Stingray collection and maintenance
Stingrays were collected using equipment that avoided any damage to the electroreceptors (i.e. hook wounds near the mouth). In the IRL, stingrays were collected between August 2005 and January 2007 using a 183.5 m center-bag seine. In Lake Harney, stingrays were collected between June 2006 and August 2006 by electrofishing from an airboat. Upon capture, each stingray was sexed, measured and placed in a live well. Only sexually mature stingrays (>22 cm disc width) were retained for this study to account for previously described ontogenetic changes in response properties of the Atlantic stingray's electrosense (Snelson et al., 1988; Sisneros and Tricas, 2002).
Stingrays caught in the IRL at salinities less than 7 p.p.t. were assigned to the FW IR0 treatment (0 p.p.t., ρ=2026 Ω cm), those captured at salinities between 7.1 and 24.9 p.p.t. were assigned to the brackish-water IR15 treatment (15 p.p.t., ρ=41 Ω cm) and stingrays captured in salinities greater than 25 p.p.t. were assigned to the saltwater IR35 treatment (35 p.p.t., ρ=19 Ω cm). A major drought in 2006 resulted in higher salinities throughout the IRL, which precluded collection of stingrays for the IR0 FW treatment. As a result, seven brackish water stingrays were acclimated to FW by decreasing salinity levels by 2 p.p.t. every 24 h, and were then assigned to the IR0 treatment. Because the SJR was always fresh, all SJR stingrays were assigned to the FW SJ0 treatment.
All stingrays were maintained in identical 122×244×50 cm fiberglass holding tanks at either the Florida Atlantic University (FAU) Marine Science facility or the Boca Raton campus, FL, USA. The IR35 stingrays were held at the FAU Marine Science facility in marine flow-through aquaria at 23.0–26.8°C. The IR0, IR15 and SJ0 stingrays were held at the FAU Boca Raton campus in closed-circuit flow tanks at 21.3–22.0°C. All rays were fed to satiation once daily on a diet of thawed grass shrimp.

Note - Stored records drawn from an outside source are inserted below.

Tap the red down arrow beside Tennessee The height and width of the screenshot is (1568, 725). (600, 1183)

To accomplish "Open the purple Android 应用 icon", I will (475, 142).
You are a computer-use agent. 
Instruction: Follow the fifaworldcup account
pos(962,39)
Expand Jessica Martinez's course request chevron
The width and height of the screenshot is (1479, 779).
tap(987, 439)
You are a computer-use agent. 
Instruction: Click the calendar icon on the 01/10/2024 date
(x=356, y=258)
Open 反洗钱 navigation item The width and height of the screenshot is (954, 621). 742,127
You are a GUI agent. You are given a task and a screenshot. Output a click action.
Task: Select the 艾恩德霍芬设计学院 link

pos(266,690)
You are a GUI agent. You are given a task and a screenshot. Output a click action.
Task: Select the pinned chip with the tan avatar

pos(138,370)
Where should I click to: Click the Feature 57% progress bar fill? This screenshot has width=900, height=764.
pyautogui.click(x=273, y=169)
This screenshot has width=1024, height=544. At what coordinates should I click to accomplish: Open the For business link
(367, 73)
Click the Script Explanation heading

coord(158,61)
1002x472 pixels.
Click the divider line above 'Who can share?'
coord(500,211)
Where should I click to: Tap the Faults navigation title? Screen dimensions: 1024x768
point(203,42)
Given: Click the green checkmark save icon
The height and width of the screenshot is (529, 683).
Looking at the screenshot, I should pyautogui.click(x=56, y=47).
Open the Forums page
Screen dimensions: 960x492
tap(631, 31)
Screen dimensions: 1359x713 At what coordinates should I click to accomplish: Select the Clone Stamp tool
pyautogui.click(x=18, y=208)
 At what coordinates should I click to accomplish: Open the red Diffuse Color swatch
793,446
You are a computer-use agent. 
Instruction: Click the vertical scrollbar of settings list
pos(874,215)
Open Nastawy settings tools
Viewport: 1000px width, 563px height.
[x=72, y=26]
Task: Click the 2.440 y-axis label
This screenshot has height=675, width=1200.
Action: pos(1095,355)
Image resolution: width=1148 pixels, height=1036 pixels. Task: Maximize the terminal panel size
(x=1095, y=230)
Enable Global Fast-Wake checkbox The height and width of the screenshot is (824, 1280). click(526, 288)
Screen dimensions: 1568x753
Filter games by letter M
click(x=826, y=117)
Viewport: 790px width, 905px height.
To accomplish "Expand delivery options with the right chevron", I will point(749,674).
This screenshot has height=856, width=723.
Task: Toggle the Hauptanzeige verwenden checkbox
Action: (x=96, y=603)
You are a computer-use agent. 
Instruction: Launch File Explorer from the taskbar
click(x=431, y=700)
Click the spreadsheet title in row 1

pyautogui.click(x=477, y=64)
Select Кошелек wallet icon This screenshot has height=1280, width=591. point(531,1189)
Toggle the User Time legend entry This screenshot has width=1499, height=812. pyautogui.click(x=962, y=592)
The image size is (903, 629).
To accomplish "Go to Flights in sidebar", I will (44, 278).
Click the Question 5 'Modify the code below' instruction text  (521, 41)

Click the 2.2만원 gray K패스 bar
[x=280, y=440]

The experimental tank was identical to the holding tank and connected to the same water flow and filtration system. An opaque 122×213 cm acrylic plate lay on the bottom of the experimental tank. An identical plate was also placed in the bottom of the holding tank to replicate the environment of the experimental tank. Four electric dipoles were equally spaced 40 cm apart from one another in four quadrants of a 1×1 m square near one end of the acrylic plate (Fig. 2). Each dipole consisted of a pair of holes drilled into the plate. The gap distance between the centers of the dipole openings were 1 cm, which simulated a small prey item. Under each opening, a water-filled polyethylene tube was mounted flush to the underside of the acrylic plate to act as a salt bridge. The polyethylene tubing was 50 cm in length and connected to gold-plated stainless steel pins terminating from a shielded 18 AWG SO underwater cable (Teledyne Impulse, San Diego, CA, USA). Each dipole's pair of cables was connected to an electric stimulator based on Kajiura and Holland's (Kajiura and Holland, 2002) design that would produce a prey-simulating dipole electric field. The electric field produced by the dipole was maintained at a constant intensity by continuous adjustment of the applied current from 6.9 to 8.3 μA. Current was randomly delivered to one of the four electric dipoles and was monitored with a multimeter to be within 0.1 μA of the target intensity. A digital video camera mounted on a tripod was positioned 1 m above the surface of the water over the center of the electrode array to record each trial.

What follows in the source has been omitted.